SQL Server Data Mining—High-Level Architecture
Microsoft .NET Framework, ASP.NET, Visual C# (CSharp, C Sharp, C-Sharp) Developer Training, Visual Studio
| CSharp-Online.NET:Articles |
| Database Articles |
| © 2007 Pearson Education, Inc. |
High-Level Architecture
We will add the Internet visit information to the existing data warehouse and Analysis Services cubes. Because the e-commerce application already extracts data from the Web logs and inserts it into a relational database, we will use this as the source for the ETL process. The data in this source database already has discrete user sessions identified.
Many e-commerce applications (including those based on the Microsoft Commerce Server platform) provide this kind of extraction and log processing functionality, but for custom Web sites, the only available tracking information may be the raw Internet Information Server (IIS) logs. A full treatment of the steps to extract this kind of information from Web log files is beyond the scope of this chapter; see the sidebar "Extracting Information from IIS Logs" for a high-level explanation.

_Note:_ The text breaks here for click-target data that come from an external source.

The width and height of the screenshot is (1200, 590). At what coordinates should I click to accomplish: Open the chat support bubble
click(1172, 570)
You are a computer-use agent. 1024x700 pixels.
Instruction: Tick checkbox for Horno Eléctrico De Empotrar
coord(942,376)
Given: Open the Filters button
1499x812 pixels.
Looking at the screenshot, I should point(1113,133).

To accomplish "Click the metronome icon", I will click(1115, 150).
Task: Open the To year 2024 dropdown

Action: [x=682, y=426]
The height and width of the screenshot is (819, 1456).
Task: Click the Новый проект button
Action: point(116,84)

After this information is in the data warehouse, we will use the data mining features of Analysis Services to achieve the business goals for segmentation and recommendations, as shown in Figure 10-1. For each area, we will create a data mining structure that describes the underlying business problem and then run the appropriate data mining algorithm against the data to build a mathematical model. This model can then be used both for predictions such as recommending a list of products or for grouping information in cubes together in new ways to enable more complex analyses.

Figure 10-1 High-level architecture
Data mining in Analysis Services has several different types of algorithms to perform tasks such as classification, regression, and segmentation. We will use the Microsoft Clustering algorithm to create a customer segmentation mining model, and then the model will provide these categories of customers' online behavior as a new dimension for cube analysis. We will use the Microsoft Association algorithm to build a data mining model that can be used to make product recommendations, and then add code to the Web site to query this model to suggest appropriate DVDs for online shoppers.
|